This is a comparative review analyzing 49 otology-related questions posted on the Reddit forum r/AskDocs. The scope was to compare responses from three large language models (ChatGPT-4o, ClaudeAI, Google Gemini) against verified physician responses on outcomes of quality, empathy, and readability.
The authors synthesized that LLM responses were significantly longer than physician responses (145 vs 67 words, p < .05). LLM responses were also rated higher for quality (10.95 vs 9.58, p < .05), empathy (7.26 vs 5.18, p < .05), and readability (4.00 vs 3.73, p < .05). ChatGPT produced the most readable content (effect size 7.25), while ClaudeAI responses were more complex (effect size 11.86, p < .05). Evaluators correctly identified AI versus physician responses 89.4% of the time, with higher sensitivity for detecting physician responses (93.5%).

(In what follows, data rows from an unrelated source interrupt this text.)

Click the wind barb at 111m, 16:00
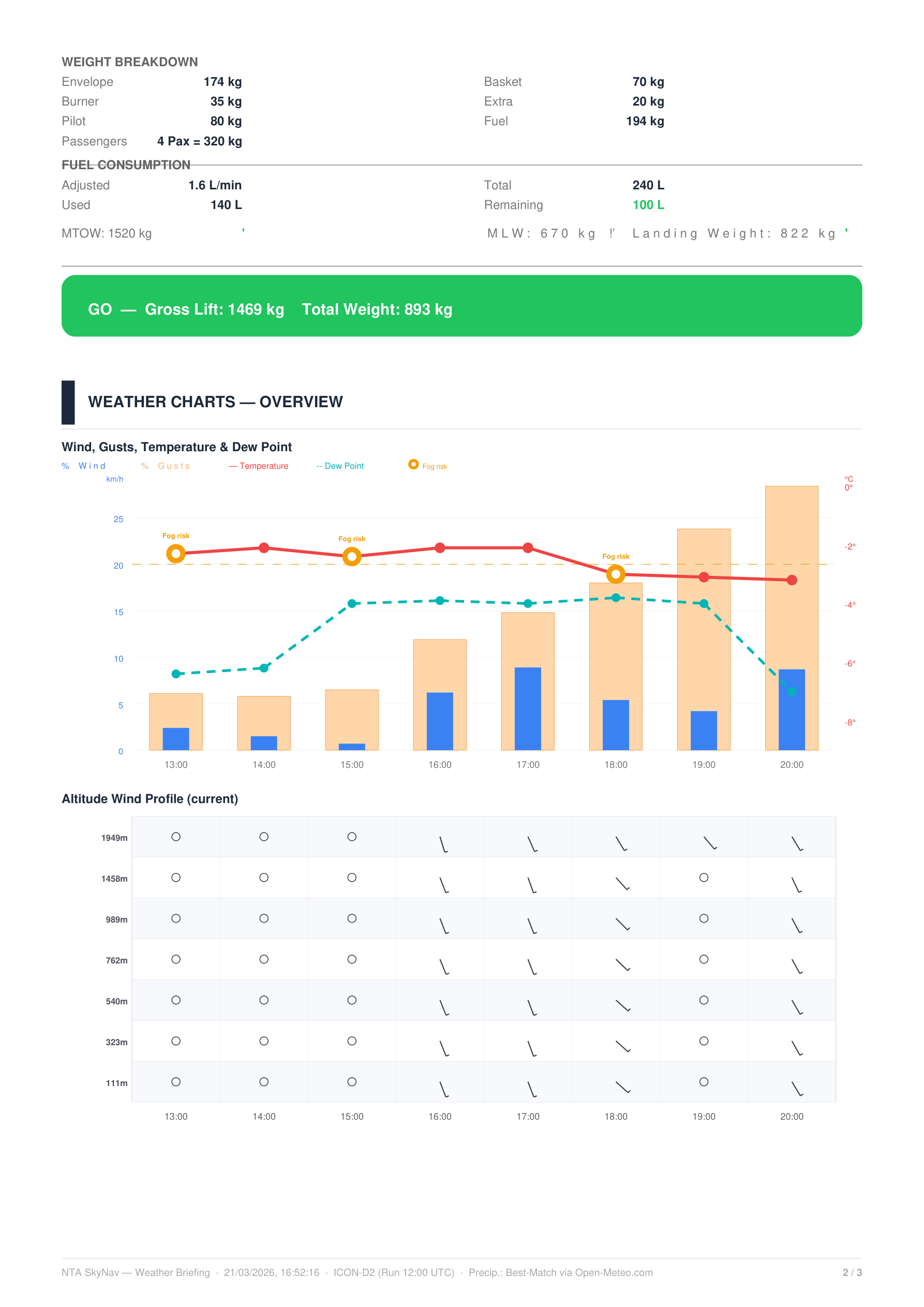This screenshot has width=924, height=1307. click(x=443, y=1089)
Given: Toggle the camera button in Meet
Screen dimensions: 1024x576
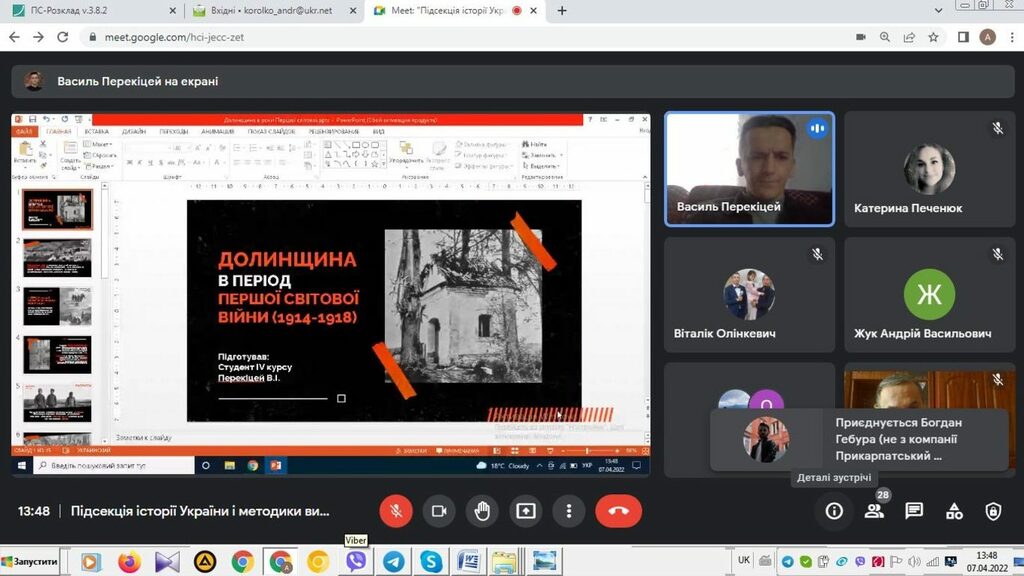Looking at the screenshot, I should coord(438,511).

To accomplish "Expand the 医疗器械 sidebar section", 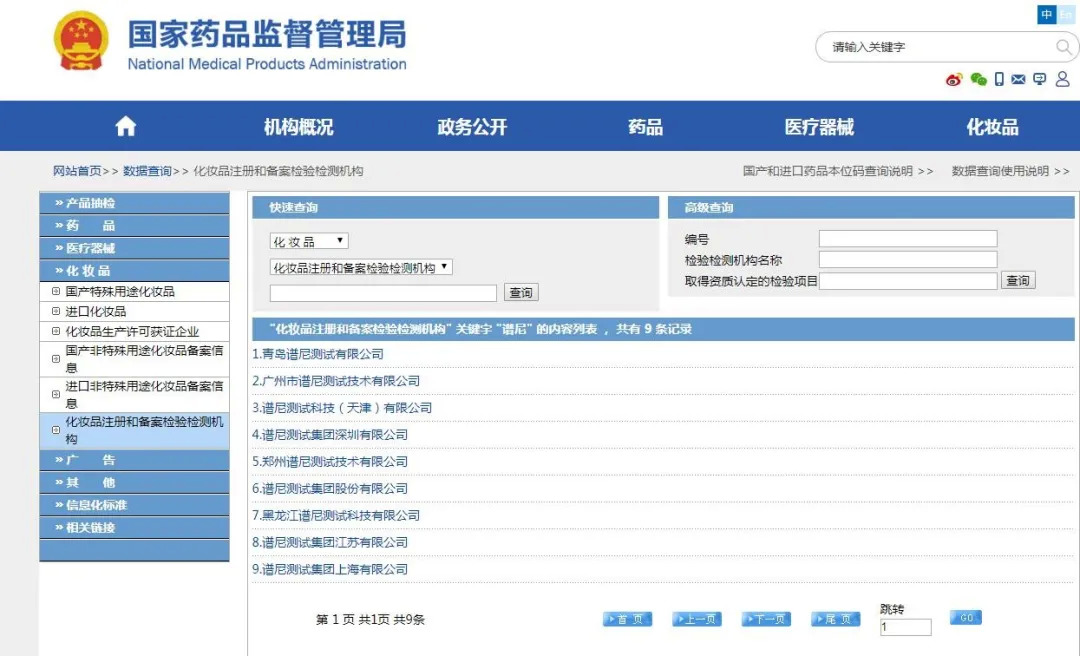I will click(134, 248).
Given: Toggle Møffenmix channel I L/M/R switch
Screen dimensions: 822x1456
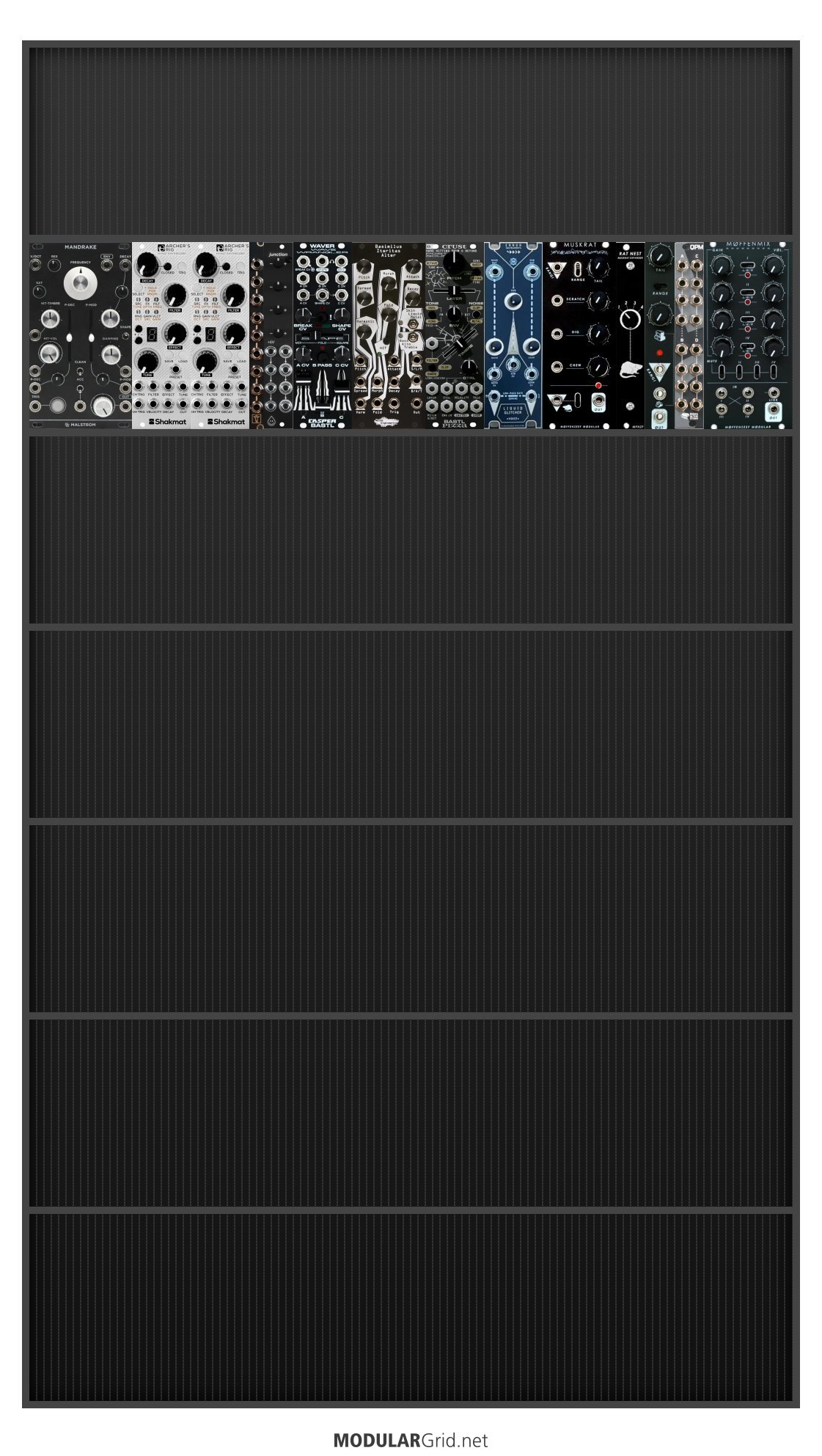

The review notes no reported safety data or limitations from the authors. The practice relevance suggests that, when appropriately implemented, such systems may enhance access to understandable otologic information and complement clinician-delivered care. The evidence is from a single comparative study on a specific online forum and may not generalize to clinical settings.
View Original Abstract ↓
Objective: The objective of this study is to assess the quality, empathy, and readability of large language model (LLM) responses regarding otologic questions from patients as they compare to verified physician responses in other patient-driven forums. This study aims to predict the potential utility of LLMs in patient-centered communication. Study Design: Comparative study Setting: Internet Methods: A sample of 49 otology-related questions posted on Reddit r/AskDocs1 between January 2020 and June 2025 were selected using search terms including ''hearing loss'', ''ear infection'', ''tinnitus'', ''ear pain'', and ''vertigo''. Posts were retrieved using Reddit's ''Top'' filter. Each question was answered by a verified doctor on Reddit and three AI LLMs (ChatGPT-4o, ClaudeAI, Google Gemini). Responses were scored by five evaluators. Results: Common otologic concerns posed in patient questions were otalgia (38.7%), vertigo (28.6%), tinnitus (24.5%), hearing loss (22.4%), and aural fullness (20.4%). LLM responses were longer than physician responses (mean 145 vs 67 words; p < .05) and rated higher in quality (10.95 vs 9.58), empathy (7.26 vs 5.18), and readability (4.00 vs 3.73); (all p < .05). Evaluators correctly identified AI versus physician responses in 89.4% of cases with higher sensitivity for detecting physician responses (93.5%). By Flesch-Kincaid grade level, ChatGPT produced the most readable content (mean 7.25), while ClaudeAI responses were more complex (11.86; p < .05). Conclusion: LLM responses received higher ratings in quality, empathy, and readability than those of physicians in response to a variety of otologic concerns. When appropriately implemented, such systems may enhance access to understandable otologic information and complement clinician-delivered care.